Many organizations attempt to alleviate this performance impact by scheduling scans during off hours; however, this is only a band‐aid approach to what is really a core software problem. The off‐hour approach may work fine for desktops that never move and can be left on overnight. Yet more and more companies are moving to a mobile workforce—they are replacing desktops with laptops. Day‐to‐day use with laptops is very different than with desktops because laptops tend to be powered on only when they are being used. With laptops, scheduled scans can run while the user is trying to use the system, thereby making it critical that the anti‐malware software is lean and efficient while performing scheduled scans.

When such is not the case, performance is impacted by scheduled scans. To resolve user performance complaints, the decision is often made not to perform scheduled scans and rely solely on real‐time scanning. In some cases, users may also stop a scheduled scan in order to restore system performance. These actions eliminate an important method of virus and malware detection, which puts the system and infrastructure at risk of infection.

Client Reporting

For enterprises, administrators rely on the communication between the anti‐malware clients and the servers that manage them. Clients are configured to communicate with management servers in a bi‐directional manner for several reasons. The first is to enable the rapid distribution of malware signatures and client updates. The second aspect is the client reporting its status back to the server. Client status reporting is one of the most important aspects of limiting the impact of a malware infection; it relies on the ability to collect and analyze data from every client. The type of data that is needed includes the health of the client, which is determined by the version and/or date of the virus definitions on the client. Clients will also report back any infections that are found and the actions performed. This reporting enables administrators to assess the overall threat to their infrastructure and take appropriate action. Clients that are overloaded or slow to report their status limit an administrator's ability to properly manage and protect the infrastructure.

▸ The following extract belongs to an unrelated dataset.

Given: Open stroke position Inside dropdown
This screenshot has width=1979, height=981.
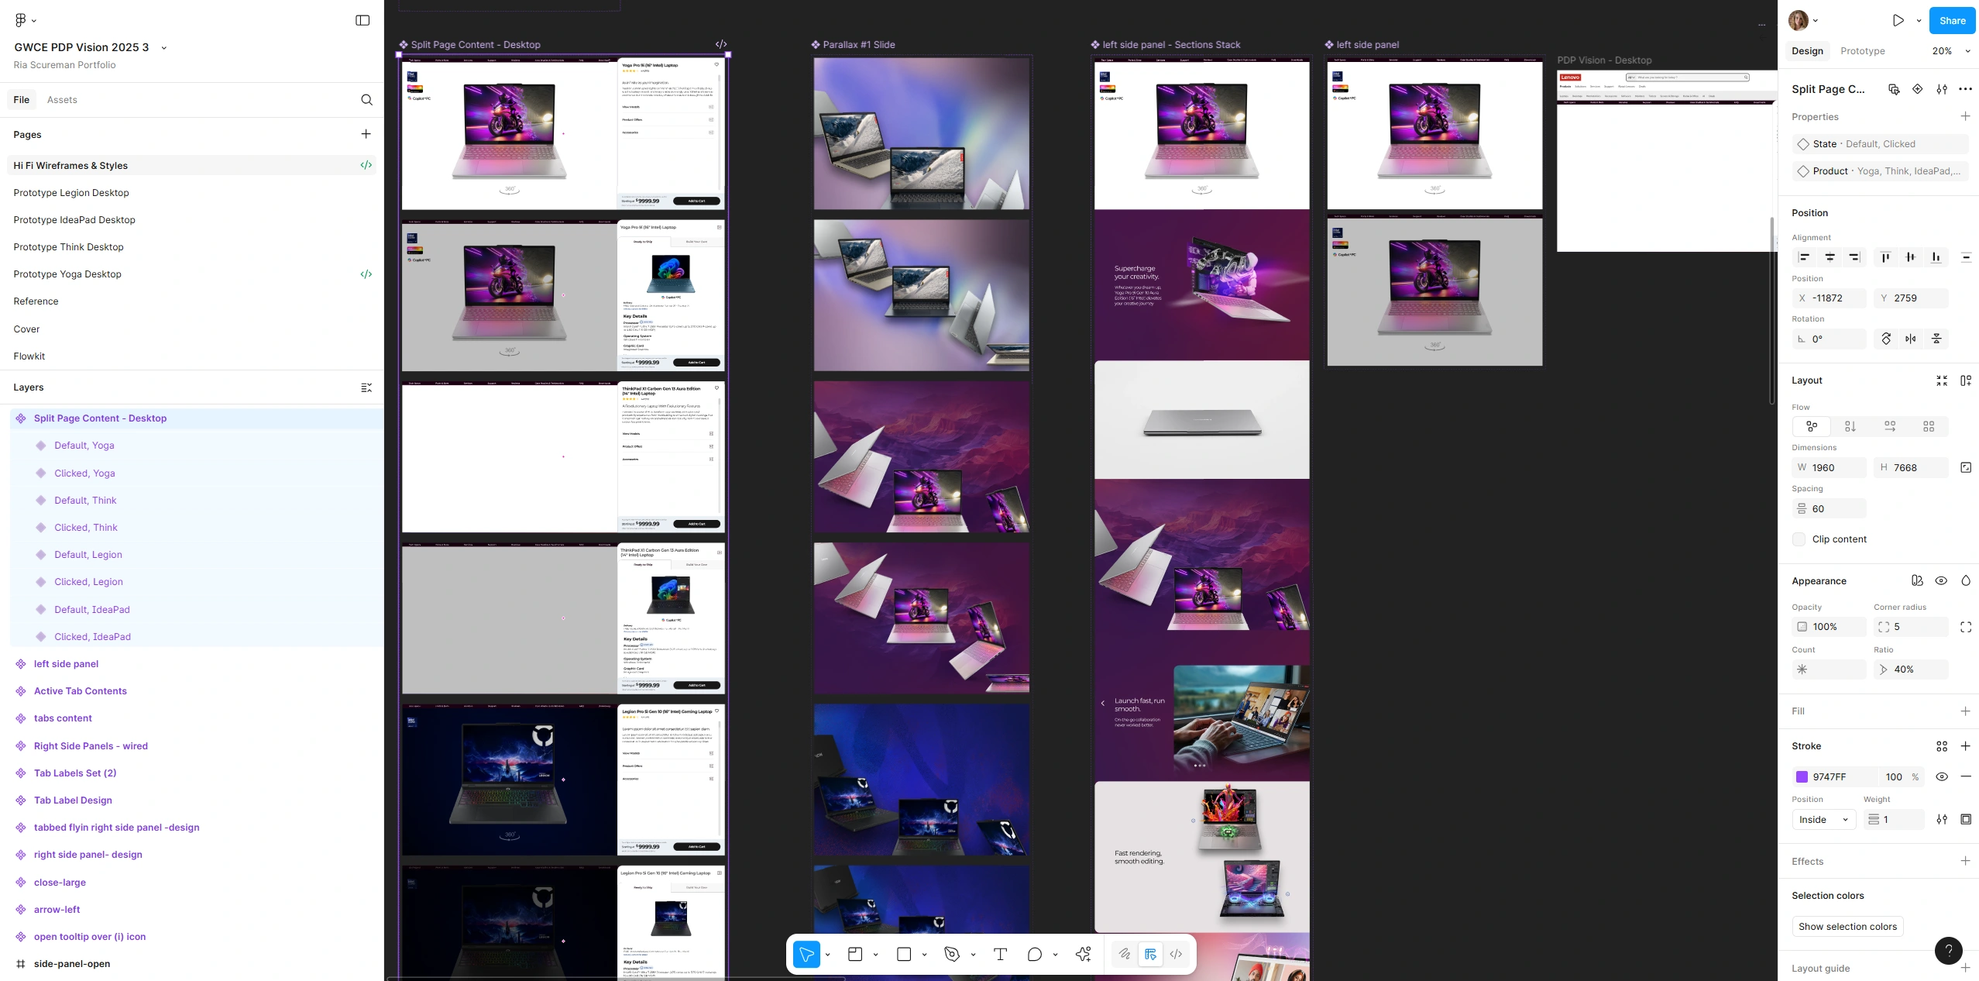Looking at the screenshot, I should (x=1823, y=819).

Anti‐Malware Shouldn't Be Slow

To address the ever‐increasing sophistication of threats, software vendors have created more sophisticated anti‐virus and anti‐malware solutions, but the cost of this development is decreased performance both from the system perspective and from the anti‐virus software itself. Many factors contribute to this poor system performance, such as code bloat, the requirements of OS support, and products that were bolted together over time to provide a suite of solutions. Only through the use of new and specifically‐targeted solutions for anti‐malware will today's IT environments ensure the highest levels of protection while maintaining good performance in their computing infrastructures.